Parts of unused land in Acklam, Middlesbrough, have been planted with fruit-bearing trees, as part of a new community allotment.

Working together, Middlesbrough Environment City, Incredible Edible Middlesbrough and housing-group Thirteen, planted the trees in Whinney Banks, earlier this week.

It is hoped that the 'orchard's' trees will grow pears, apples, cherries, hazelnuts and almonds within the next two years.

John Woods environmental specialist at Thirteen said: "We were approached by Middlesbrough Environment City to get involved in this project and were keen to make better use of this currently unused space behind some homes we manage in Whinney Banks.

"The site is approximately 2,100 square metres and we’re starting out by planting 24 nut and fruit trees that will hopefully form an attractive orchard that people in the area can enjoy – it's a long-term project and any produce from the site will be shared among volunteers who have contributed to maintaining the site and with residents living around the orchard."

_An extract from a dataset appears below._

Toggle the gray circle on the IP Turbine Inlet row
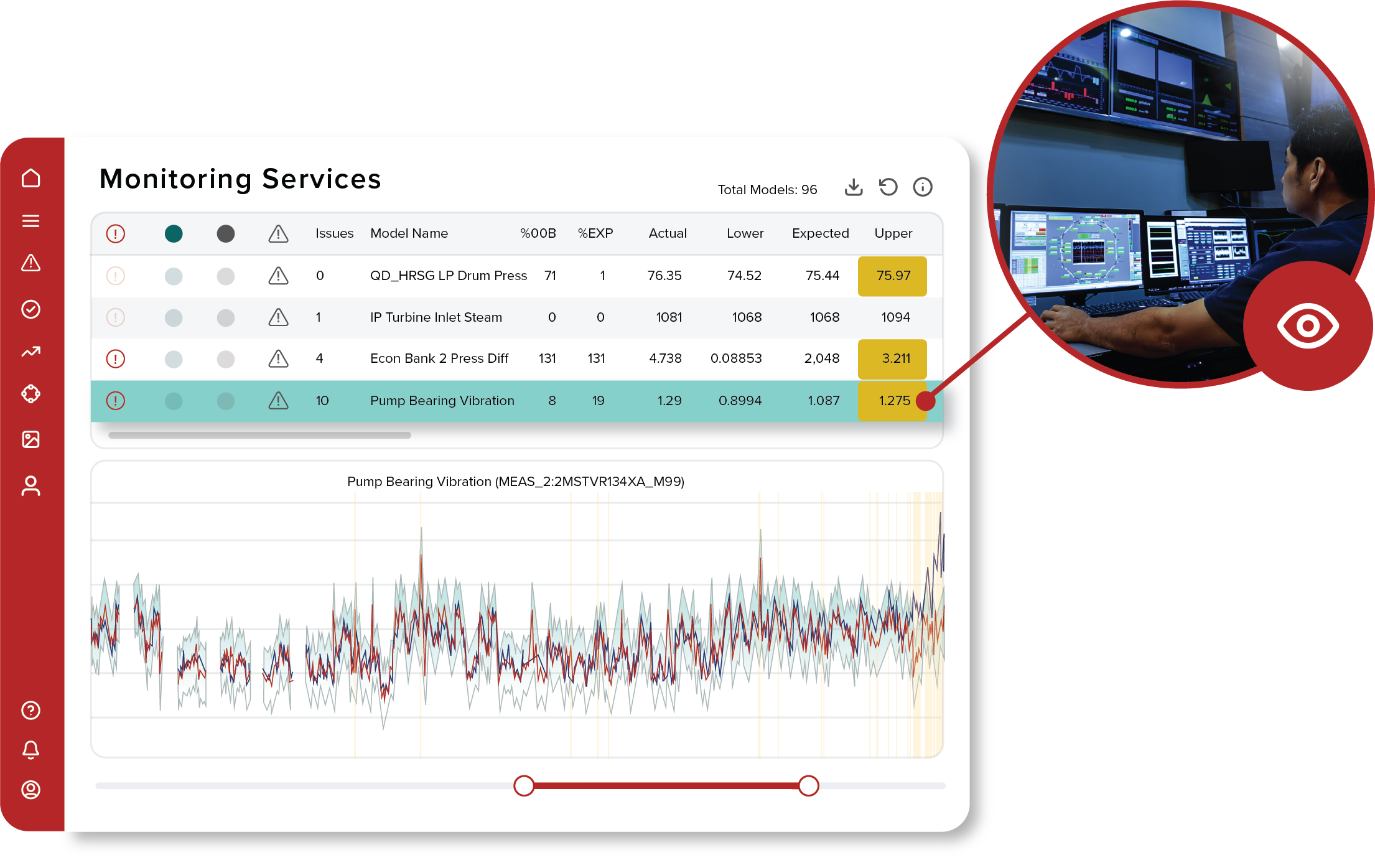This screenshot has width=1375, height=860. pyautogui.click(x=226, y=317)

Mr Woods said any surplus produce would be offered to nearby schools and community groups.

Joe Dunne of Middlesbrough Environment City said: “A lot of this project is about the process of planting, growing and eventually cooking and eating food that has been locally-sourced.

"As well as the benefits of the orchard itself, we will also be using the project to promote healthy and sustainable lifestyles and helping to further increase the number and diversity of woodland in our urban area.

“We’ve worked with Thirteen on various projects across Middlesbrough and this was an ideal piece of land that we can work on to plant trees, re-wild the area and engage with the local community.”